Galvanic corrosion is an invisible danger that slowly creeps up in all parts of the vessel. Protecting your vessel against the inevitable effects of electrolysis does not have to be a headache, but if left unchecked will certainly hurt the wallet.

Various techniques are available to prevent corrosion, but unless a clear study is made of the vessel, you may yourself having invested in solutions that are not the right one for the problem that you have. A pre-emptive study will help in choosing the right solution to not only save on budget spending, but also considerably reduced vessel downtime.

Piping is a major component that is subject to corrosion. This includes fresh water and salt water pipelines, as well fuel and gas lines. Any two metals that is exposed to a fluid between them can create potential electrolytic cells if left unchecked.

The basic principle of corrosions requires that the following conditions are met.

  1. Electrochemically dissimilar metals must be present
  2. These metals must be in electrical contact
  3. The metals must be exposed to an electrolyte


In some forms of corrosion, there is almost no visible weight change or degradation, yet properties change and the material may fail unexpectedly because of certain changes within the material. Such changes may defy ordinary visual examination or weight change determination.

One may wonder why so much attention is drawn on galvanic corrosion, but in a modern vessel which requires high reliability and minimum downtime, a successful operator cannot tolerate major corrosion failure, especially those involving personnel injuries, fatalities, unscheduled shutdowns and environmental contamination. For this reason, considerable efforts are generally expended in corrosion control at the design stage and in the operational phase.

Corrosion can lead to failure in plant infrastructure and machines which are usually costly to repair, costly in terms of lost or contaminated product, in terms of environmental damage, and possibly costly in terms of human safety. Decision regarding the future integrity of a structure or its components depend upon accurate assessment of the conditions affecting its corrosion and rate of deterioration. With a proper analysis made by clear inspection procedures following ISO standards, an informed decision can be made as to the type, cost and urgency of possible remedial measures.

Atlante Marine Solution has placed great effort in its research and development department to enable the clear identification and sensible reporting of the specific conditions found on each vessel. The specific tools created has enable that inspections can happen with the minimal interruptions to the vessel operations and enable a clear and defined maintenance schedule be established.

The required level of maintenance can vary greatly depending on the operating environment.
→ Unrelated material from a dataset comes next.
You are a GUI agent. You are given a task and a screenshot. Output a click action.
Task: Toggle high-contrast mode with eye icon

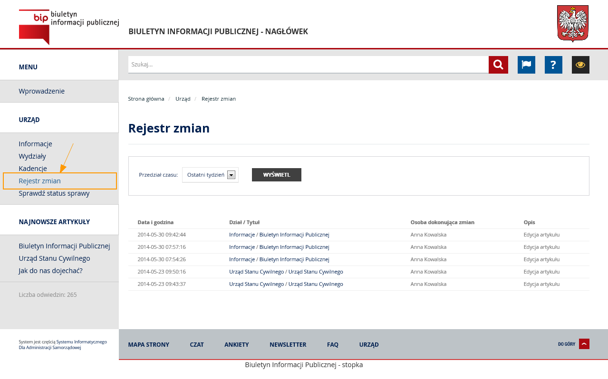pos(580,65)
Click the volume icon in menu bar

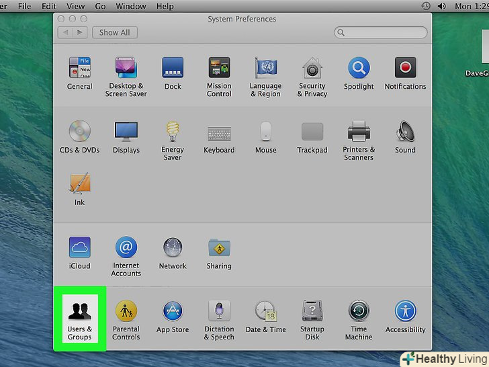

While some infrastructure may only require regular repainting and occasional inspection, other areas will require greater vigilance such as tubing and critical operating equipment which will need a more extensive maintenance schedule.

Even the best designs cannot be expected to anticipate all conditions that may arise during the life of a vessel. Corrosion inspection and monitoring are used to determine the condition of a system and to determine how well corrosion control and maintenance programs are performing. Traditional corrosion inspection practices typically require planned periodic shutdowns or service interruptions to allow the inspection processes. These scheduled interruptions may be costly in terms of productivity losses, restart energy, equipment availability, and material costs. However, accidental interruptions or shutdowns are potentially much more disruptive and expensive.

It is the belief of many that corrosion is inevitable foe that should be accepted as an inevitable process. Actually, something can and should be done to prolong the life of metallic structures and components exposed to the environments. As products and manufacturing processes have become more complex and the penalties of failures from corrosion, including safety hazards and interruptions in vessel operations, have become costlier and more specifically recognised, the attention that is given to the control and prevention of corrosion has increased.

Studies have shown that corrosion cost can be divided into two areas:

  1. The portion of total corrosion cost that could be avoided if better corrosion control practices were used; and
  2. Costs where savings are achieved through the use of new and advanced technology.

Potential savings and recommendations in terms of ways to realize savings from corrosion damage that Atlante has defined as the most suitable for superyachts include


  1. Better dissemination of the existing information through education and training, technical advisory and consultancy services, and research and development activities; and
  2. The opportunity for large savings through more cost-effective use of currently available means to reduce corrosion.